EL VINO CLARO Y BRILLANTE DE LAS MURTILLAS



            Ir al campo a recoger murtilla en Penco era una fiesta, una costumbre popular en el siglo XX y que consistía en que familias enteras y en forma muy numerosa salían a los cerros de madrugada y con harto cocaví cada Viernes Santo.
            Pareciera que ese sabroso fruto silvestre alcanza su punto de maduración para los días de Pascua de Resurrección. Sin concertarse los improvisados cosechadores de murtillas aún sin rayar el sol salían de sus casas y comenzaban entretenidas procesiones cerro arriba para recoger esas pequeñas bayas globosas, dulces y deliciosas y traerlas en bolsas y canastos a casa al final del día.
Abate Molina.
       Niños –en realidad los más entusiastas--, mujeres y hombres mayores subían hacia Villarrica y las emprendían rumbo a Primer Agua, lugar donde amplias explanadas muy expuestas al sol de verano exhibían grandes manchones de estos arbustos cargados de las jugosas murtillas. El fruto es esférico y pequeño no mayor de 1,5 centímetros. Es dulce por esencia con notas ácidas parecidas al membrillo, pero con un aroma distintivo, único y delicioso.

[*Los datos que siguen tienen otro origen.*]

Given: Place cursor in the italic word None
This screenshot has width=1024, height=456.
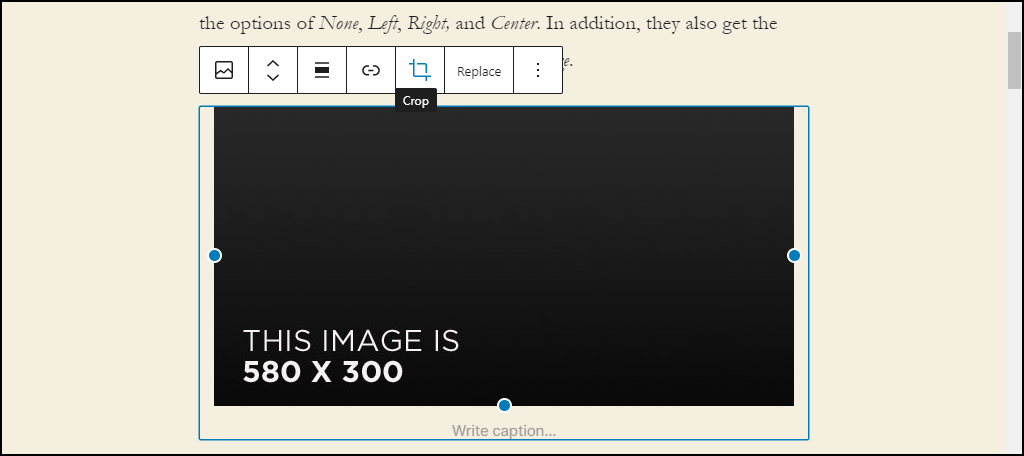Looking at the screenshot, I should (x=339, y=24).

            El Abate Molina en el siglo XVIII escribió que los mapuches hacían vino de murtilla. El mosto tardaba en fermentar, pero al final decantaba en un líquido claro y brillante de sabor suave y muy agradable. Tal fue el juicio del abate al término de sus investigaciones sobre el valor de la murtilla. Los mapuches llamaban a este fruto “ugni” o “uñi”, por lo que su nombre científico es hoy “ugni molinae”.

            La planta de este fruto es un arbusto de no más de un metro y medio de altura. Se desarrolla muy bien en suelo seco y expuesto al sol. Florece en noviembre, sus flores tienen forma acampanada. Algunos conocedores dicen que existen frutos de tres variedades: blanco, rosado y rojo, muy ricos y apreciados estos últimos.

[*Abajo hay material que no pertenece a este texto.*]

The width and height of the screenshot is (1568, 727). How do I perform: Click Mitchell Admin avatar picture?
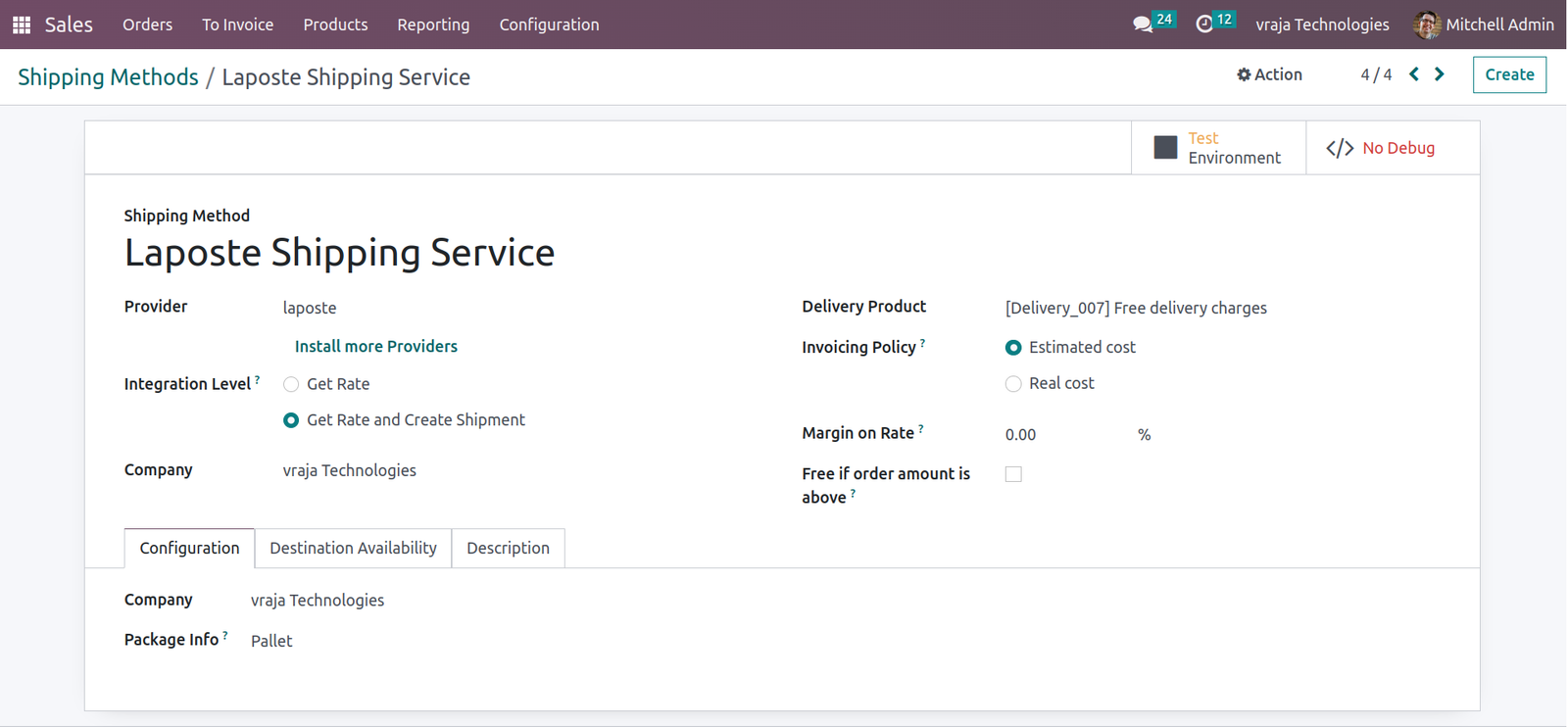coord(1427,24)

Un pie de murtillas y arándanos preparado por Lorena Palma.

               Con la murtilla en Penco las familias preparan delicadas y finas mermeladas, también hacen tortas y postres. Para este último propósito, cuecen rodajas de membrillos y murtillas en almíbar. El resultado es sorprendente. Y algunas personas también usan la fruta para preparar tragos echando un puñado de murtillas en una botella con agua ardiente. La fruta se pasa con los días y se va al fondo. Reponedor trago como bajativo en días de invierno.

            Las cosechas de murtilla silvestre en los cerros de Penco, terminaban, como decíamos, al final de la jornada de Viernes Santo. Por cierto que no faltaban algunos adultos que luego de recoger la fruta pasaban a una “picada” en Los Barones, donde brindaban con generosidad vino tinto pipeño con harina. Un cabezón harinado los devolvía contentos y alegres a sus casas luego de un agotador día de trabajo al sol sumergidos entre los arbustos proveedores de este magnífico fruto del fin de cada verano.